La reciente designación de un enviado especial para la isla ha sido calificada por Copenhague como una medida “inaceptable” que cuestiona su soberanía. La controversia, que surgió en 2019 cuando Trump expresó su deseo de “comprar” el territorio, se ha intensificado con el nombramiento de Jeff Landry, gobernador de Luisiana, como enviado especial para Groenlandia. Esta decisión fue interpretada por Dinamarca como un paso que vulnera su integridad territorial, lo que llevó a la convocatoria del embajador estadounidense para solicitar explicaciones.
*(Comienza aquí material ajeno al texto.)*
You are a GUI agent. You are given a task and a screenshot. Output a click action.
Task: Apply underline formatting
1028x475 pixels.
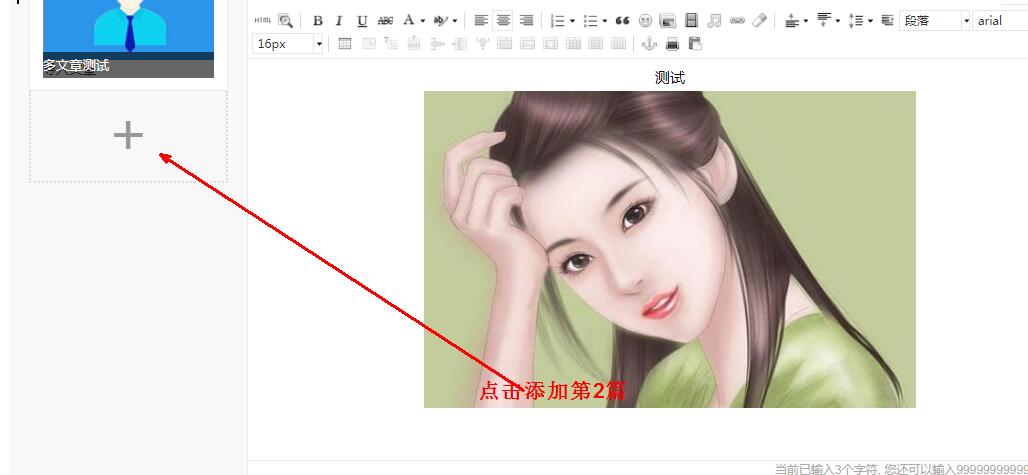point(362,20)
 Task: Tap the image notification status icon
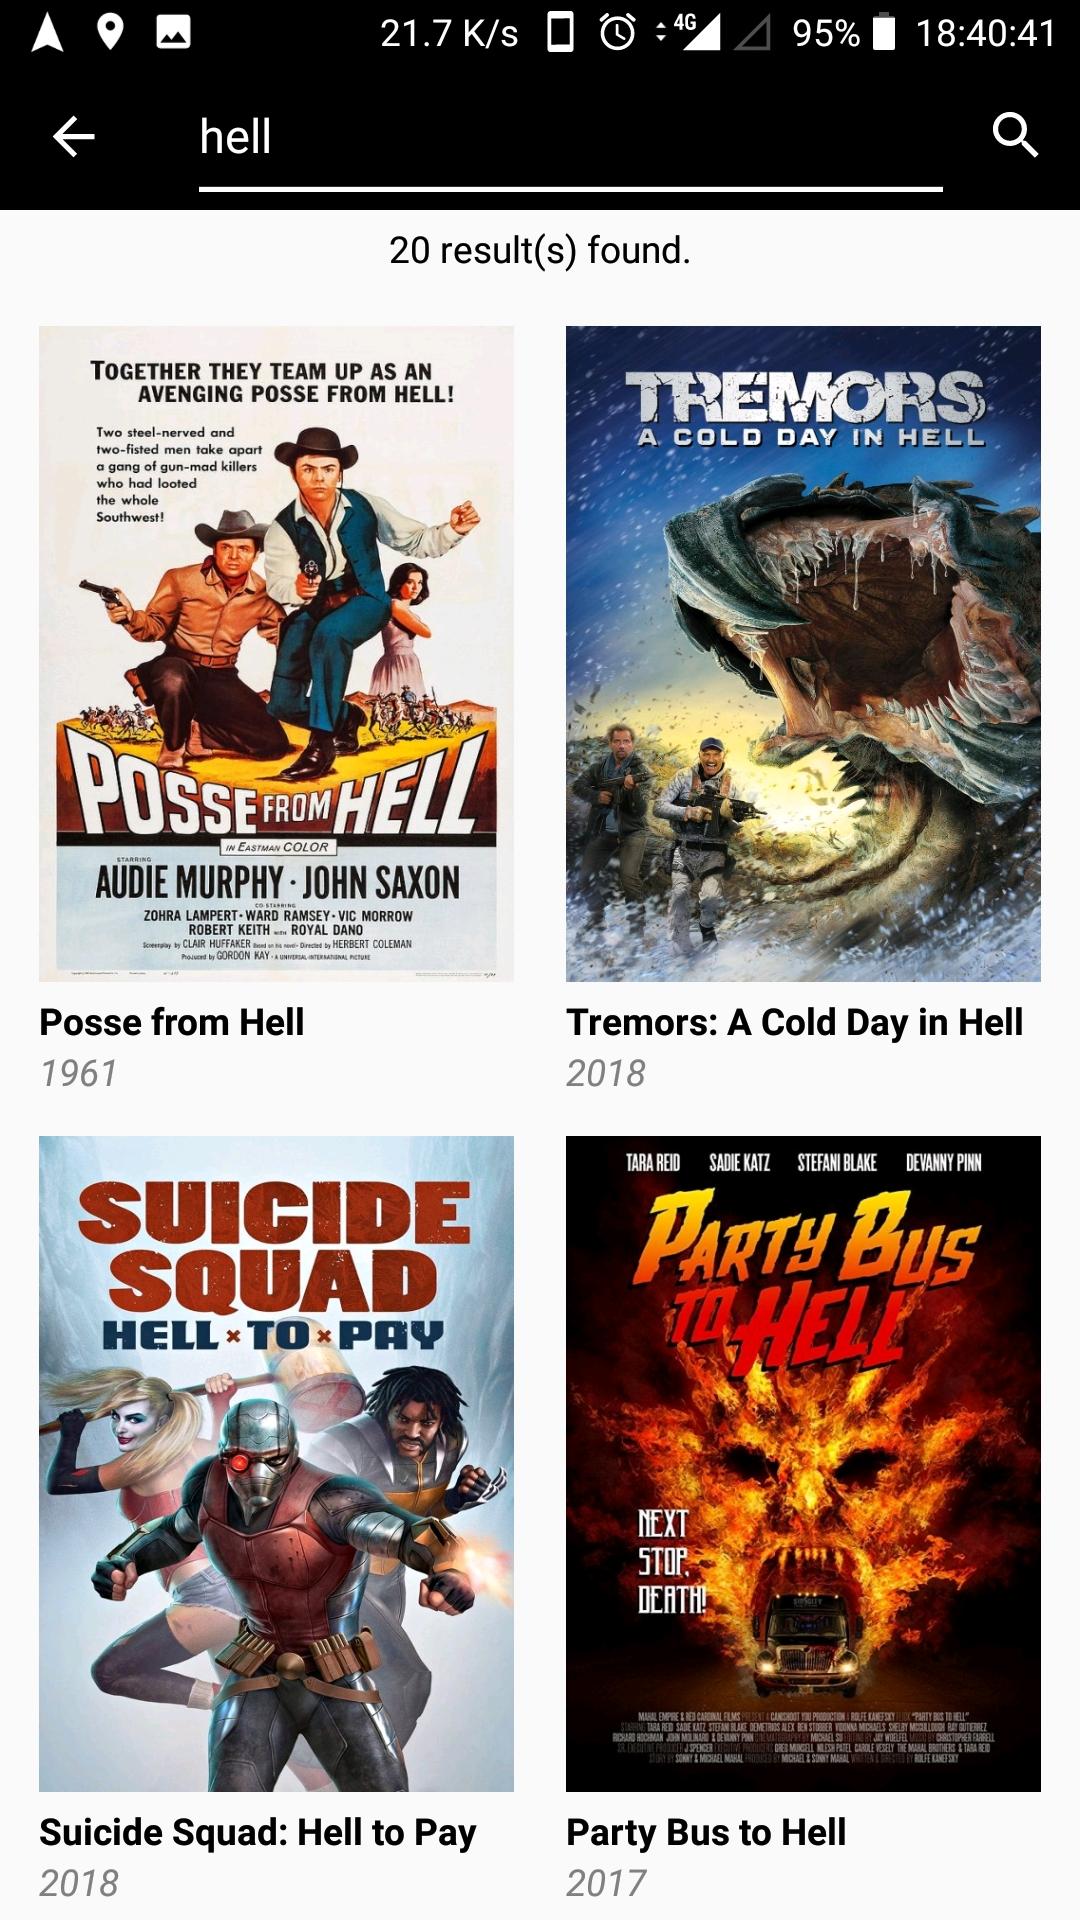click(173, 32)
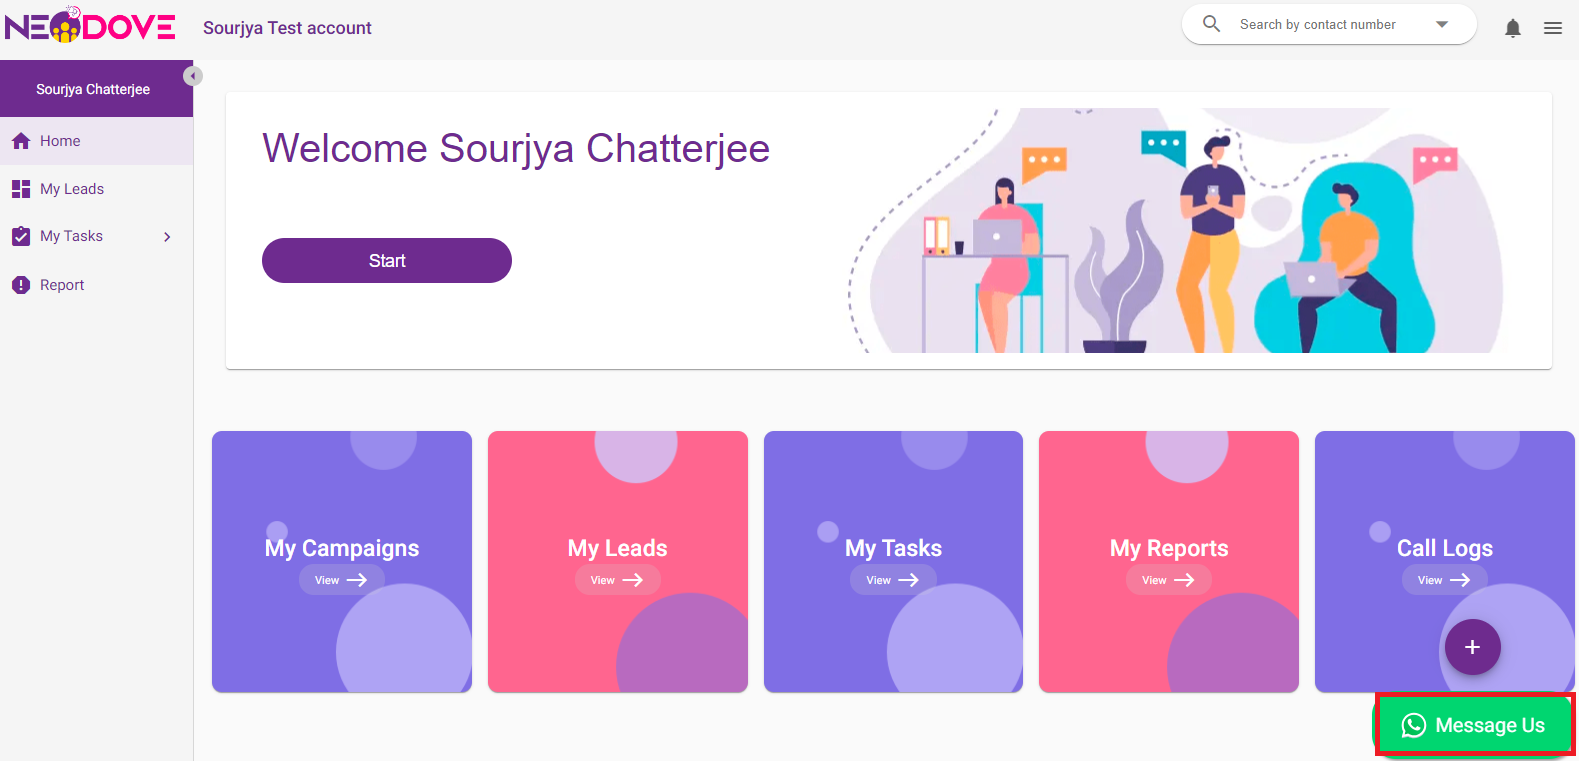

El ministro de Exteriores danés, Lars Løkke Rasmussen, se declaró “profundamente indignado”. El interés de Trump no es casual; se enmarca en una estrategia geopolítica más amplia centrada en el Ártico, una región de creciente importancia por el deshielo, la apertura de nuevas rutas marítimas y su riqueza en minerales estratégicos como las tierras raras, cruciales para la industria tecnológica y de defensa. Washington ve con preocupación la creciente presencia de China en la isla a través de inversiones en minería e infraestructura, considerándola una “amenaza estratégica”.

Trump ha justificado su postura alegando “motivos de seguridad nacional”, reafirmando que EE.

UU. “necesita” Groenlandia.

Aunque el gobierno autónomo de Groenlandia ha expresado su disposición a cooperar con EE. UU., ha recalcado que debe ser bajo condiciones de respeto mutuo y que su futuro será decidido únicamente por su población.